[GOAL OF THE EXERCISE]:
Within the records below is a range that opens at the line with "Crema Corporal (527, 1363)" and closes at the line with "г. Москва, ул. Объездная 3 (901, 2415)". Return that range word for word, both ends included, and only that range.

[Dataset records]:
--------------------------------------------------
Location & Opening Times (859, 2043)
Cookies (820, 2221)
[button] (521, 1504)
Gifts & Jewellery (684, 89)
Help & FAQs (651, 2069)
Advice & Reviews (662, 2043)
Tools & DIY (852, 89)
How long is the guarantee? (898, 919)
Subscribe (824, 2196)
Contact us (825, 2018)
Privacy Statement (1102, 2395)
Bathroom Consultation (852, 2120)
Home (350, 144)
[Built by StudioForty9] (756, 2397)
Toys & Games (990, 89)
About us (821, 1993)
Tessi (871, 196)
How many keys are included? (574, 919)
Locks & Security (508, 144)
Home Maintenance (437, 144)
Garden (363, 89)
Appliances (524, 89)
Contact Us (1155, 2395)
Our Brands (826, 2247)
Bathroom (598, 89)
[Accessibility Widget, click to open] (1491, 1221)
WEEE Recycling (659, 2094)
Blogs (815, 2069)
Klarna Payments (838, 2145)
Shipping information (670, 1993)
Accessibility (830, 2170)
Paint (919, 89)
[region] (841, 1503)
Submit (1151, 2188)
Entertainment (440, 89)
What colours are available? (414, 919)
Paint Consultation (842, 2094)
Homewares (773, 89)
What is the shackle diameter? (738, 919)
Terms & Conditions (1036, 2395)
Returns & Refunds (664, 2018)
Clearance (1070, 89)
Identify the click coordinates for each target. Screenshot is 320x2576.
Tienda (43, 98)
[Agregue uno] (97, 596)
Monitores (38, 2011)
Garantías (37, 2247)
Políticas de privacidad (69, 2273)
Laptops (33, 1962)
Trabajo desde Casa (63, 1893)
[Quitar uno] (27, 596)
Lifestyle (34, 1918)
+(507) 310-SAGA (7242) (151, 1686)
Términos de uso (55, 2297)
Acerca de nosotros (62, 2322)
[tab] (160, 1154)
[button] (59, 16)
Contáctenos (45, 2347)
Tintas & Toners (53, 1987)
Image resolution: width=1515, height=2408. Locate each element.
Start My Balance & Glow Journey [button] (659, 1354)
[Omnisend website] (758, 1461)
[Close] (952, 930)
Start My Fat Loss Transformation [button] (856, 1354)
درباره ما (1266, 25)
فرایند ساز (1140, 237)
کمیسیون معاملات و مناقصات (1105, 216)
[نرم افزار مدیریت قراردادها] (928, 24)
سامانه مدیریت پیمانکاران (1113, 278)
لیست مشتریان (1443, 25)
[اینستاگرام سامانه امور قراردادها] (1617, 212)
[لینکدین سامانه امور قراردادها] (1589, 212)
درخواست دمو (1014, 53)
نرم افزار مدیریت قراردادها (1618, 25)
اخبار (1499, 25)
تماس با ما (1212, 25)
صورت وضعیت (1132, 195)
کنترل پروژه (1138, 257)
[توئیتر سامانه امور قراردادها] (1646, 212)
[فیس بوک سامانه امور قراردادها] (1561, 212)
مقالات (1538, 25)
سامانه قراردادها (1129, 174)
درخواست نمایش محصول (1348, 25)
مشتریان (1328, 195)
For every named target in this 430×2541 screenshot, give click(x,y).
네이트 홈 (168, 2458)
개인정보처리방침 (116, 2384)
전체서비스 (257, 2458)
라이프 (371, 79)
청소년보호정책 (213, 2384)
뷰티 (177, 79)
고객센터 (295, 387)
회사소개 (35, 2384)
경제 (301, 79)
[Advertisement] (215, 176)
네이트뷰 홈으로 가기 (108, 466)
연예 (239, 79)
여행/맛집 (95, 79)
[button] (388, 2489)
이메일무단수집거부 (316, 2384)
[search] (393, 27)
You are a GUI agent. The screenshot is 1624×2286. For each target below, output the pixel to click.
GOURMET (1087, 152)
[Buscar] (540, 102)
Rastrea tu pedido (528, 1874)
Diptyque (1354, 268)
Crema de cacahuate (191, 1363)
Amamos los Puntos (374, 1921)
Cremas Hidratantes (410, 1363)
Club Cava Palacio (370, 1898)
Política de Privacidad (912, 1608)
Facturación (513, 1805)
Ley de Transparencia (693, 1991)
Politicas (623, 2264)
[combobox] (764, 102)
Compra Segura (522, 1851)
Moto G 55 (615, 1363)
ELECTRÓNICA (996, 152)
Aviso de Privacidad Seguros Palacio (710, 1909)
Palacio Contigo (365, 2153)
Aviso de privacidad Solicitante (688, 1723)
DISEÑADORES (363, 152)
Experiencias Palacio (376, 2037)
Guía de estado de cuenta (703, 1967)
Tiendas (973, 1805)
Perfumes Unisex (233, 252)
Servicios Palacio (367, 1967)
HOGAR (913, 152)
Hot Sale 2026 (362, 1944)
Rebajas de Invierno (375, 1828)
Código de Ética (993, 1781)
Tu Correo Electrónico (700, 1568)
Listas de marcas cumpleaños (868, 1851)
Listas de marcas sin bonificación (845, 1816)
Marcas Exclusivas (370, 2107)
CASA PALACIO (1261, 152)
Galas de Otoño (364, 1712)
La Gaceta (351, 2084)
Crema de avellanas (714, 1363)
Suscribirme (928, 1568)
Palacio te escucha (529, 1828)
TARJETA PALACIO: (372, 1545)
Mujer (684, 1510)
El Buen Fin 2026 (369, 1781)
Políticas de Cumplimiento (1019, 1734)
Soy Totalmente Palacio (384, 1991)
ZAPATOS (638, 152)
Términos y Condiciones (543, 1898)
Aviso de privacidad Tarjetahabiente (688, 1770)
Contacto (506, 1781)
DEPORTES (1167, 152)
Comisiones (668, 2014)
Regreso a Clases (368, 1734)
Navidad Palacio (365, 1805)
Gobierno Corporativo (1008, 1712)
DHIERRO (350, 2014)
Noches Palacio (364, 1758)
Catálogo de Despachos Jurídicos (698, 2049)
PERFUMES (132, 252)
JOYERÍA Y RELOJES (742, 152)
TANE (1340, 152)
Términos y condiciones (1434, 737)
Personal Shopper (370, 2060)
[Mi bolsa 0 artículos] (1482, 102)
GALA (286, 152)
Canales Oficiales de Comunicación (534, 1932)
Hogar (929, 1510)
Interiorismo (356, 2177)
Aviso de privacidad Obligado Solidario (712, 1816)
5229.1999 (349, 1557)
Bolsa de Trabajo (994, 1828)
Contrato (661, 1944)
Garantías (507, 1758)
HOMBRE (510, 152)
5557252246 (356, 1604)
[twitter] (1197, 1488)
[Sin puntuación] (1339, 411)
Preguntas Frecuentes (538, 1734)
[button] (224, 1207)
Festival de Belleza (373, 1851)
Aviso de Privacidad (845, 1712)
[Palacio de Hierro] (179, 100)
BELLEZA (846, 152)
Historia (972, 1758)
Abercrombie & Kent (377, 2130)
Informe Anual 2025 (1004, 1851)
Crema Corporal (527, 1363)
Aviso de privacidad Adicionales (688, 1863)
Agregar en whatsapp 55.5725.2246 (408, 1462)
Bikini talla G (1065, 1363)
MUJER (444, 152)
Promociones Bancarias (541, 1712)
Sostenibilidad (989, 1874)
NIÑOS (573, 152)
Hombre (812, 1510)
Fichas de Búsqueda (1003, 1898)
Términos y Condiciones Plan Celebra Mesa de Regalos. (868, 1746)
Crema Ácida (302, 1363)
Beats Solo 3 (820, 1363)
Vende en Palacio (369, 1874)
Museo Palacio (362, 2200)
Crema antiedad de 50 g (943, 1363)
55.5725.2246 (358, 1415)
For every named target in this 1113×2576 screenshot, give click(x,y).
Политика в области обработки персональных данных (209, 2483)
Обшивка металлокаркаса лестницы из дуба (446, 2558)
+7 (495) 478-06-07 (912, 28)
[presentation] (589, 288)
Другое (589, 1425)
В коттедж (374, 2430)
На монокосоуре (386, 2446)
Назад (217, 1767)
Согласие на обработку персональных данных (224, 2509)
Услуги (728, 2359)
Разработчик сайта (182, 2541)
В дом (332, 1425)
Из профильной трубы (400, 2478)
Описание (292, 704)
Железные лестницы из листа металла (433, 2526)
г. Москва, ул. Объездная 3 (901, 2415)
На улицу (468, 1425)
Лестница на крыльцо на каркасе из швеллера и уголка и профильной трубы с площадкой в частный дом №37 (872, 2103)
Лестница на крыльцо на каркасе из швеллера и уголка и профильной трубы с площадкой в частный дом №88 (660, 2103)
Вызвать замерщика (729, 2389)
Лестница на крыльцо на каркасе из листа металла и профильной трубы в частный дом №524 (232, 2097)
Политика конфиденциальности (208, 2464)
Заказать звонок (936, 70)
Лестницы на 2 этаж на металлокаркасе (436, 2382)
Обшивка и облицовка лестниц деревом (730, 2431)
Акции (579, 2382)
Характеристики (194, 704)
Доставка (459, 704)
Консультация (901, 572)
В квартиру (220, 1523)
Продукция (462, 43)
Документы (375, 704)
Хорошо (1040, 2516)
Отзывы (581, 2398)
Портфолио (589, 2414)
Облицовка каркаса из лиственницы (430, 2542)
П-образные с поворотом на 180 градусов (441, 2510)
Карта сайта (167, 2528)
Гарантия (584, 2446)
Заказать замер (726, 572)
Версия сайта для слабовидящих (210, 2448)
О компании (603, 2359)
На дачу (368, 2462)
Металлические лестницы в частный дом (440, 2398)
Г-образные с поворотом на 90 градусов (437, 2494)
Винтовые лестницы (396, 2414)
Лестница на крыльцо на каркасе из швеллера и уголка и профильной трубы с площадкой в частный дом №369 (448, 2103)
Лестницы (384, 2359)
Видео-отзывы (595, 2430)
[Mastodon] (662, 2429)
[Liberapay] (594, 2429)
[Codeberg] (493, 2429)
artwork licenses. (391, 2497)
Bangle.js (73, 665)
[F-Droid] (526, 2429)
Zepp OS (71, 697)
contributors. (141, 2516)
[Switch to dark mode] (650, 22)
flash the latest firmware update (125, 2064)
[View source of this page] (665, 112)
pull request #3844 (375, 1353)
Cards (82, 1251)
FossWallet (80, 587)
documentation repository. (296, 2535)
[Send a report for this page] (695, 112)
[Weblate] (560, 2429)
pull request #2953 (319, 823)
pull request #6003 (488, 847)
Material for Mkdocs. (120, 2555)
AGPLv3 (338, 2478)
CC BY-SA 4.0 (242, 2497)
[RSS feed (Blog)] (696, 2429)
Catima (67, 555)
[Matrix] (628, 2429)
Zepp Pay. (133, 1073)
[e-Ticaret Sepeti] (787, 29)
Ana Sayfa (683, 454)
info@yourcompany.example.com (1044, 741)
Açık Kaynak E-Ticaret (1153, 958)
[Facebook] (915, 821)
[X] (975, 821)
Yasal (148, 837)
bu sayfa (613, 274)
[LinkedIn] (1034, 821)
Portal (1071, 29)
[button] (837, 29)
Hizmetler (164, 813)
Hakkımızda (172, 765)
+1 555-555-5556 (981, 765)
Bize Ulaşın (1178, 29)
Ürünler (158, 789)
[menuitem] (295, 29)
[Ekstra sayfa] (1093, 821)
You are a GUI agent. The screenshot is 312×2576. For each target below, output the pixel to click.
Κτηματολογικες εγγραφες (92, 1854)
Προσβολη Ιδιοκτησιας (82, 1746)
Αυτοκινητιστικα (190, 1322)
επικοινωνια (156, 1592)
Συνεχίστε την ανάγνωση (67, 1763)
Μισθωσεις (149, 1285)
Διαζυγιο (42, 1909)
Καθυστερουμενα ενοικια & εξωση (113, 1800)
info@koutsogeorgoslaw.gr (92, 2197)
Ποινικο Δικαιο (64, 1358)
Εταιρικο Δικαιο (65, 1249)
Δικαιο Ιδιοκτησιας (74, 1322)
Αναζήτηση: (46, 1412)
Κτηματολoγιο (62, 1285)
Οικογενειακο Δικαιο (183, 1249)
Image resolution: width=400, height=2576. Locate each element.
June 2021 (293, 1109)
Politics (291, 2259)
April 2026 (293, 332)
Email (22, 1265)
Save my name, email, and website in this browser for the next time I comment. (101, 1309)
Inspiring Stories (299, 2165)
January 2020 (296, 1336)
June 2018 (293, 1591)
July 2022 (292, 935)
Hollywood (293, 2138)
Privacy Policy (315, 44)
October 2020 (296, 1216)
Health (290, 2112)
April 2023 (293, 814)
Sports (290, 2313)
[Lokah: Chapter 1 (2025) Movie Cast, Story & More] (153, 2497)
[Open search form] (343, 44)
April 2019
--------------------------------------------------
[TASK OUTPUT]:
Crema Corporal (527, 1363)
Aviso de privacidad Adicionales (688, 1863)
Agregar en whatsapp 55.5725.2246 (408, 1462)
Bikini talla G (1065, 1363)
MUJER (444, 152)
Promociones Bancarias (541, 1712)
Sostenibilidad (989, 1874)
NIÑOS (573, 152)
Hombre (812, 1510)
Fichas de Búsqueda (1003, 1898)
Términos y Condiciones Plan Celebra Mesa de Regalos. (868, 1746)
Crema Ácida (302, 1363)
Beats Solo 3 (820, 1363)
Vende en Palacio (369, 1874)
Museo Palacio (362, 2200)
Crema antiedad de 50 g (943, 1363)
55.5725.2246 (358, 1415)
For every named target in this 1113×2576 screenshot, give click(x,y).
Политика в области обработки персональных данных (209, 2483)
Обшивка металлокаркаса лестницы из дуба (446, 2558)
+7 (495) 478-06-07 (912, 28)
[presentation] (589, 288)
Другое (589, 1425)
В коттедж (374, 2430)
На монокосоуре (386, 2446)
Назад (217, 1767)
Согласие на обработку персональных данных (224, 2509)
Услуги (728, 2359)
Разработчик сайта (182, 2541)
В дом (332, 1425)
Из профильной трубы (400, 2478)
Описание (292, 704)
Железные лестницы из листа металла (433, 2526)
г. Москва, ул. Объездная 3 (901, 2415)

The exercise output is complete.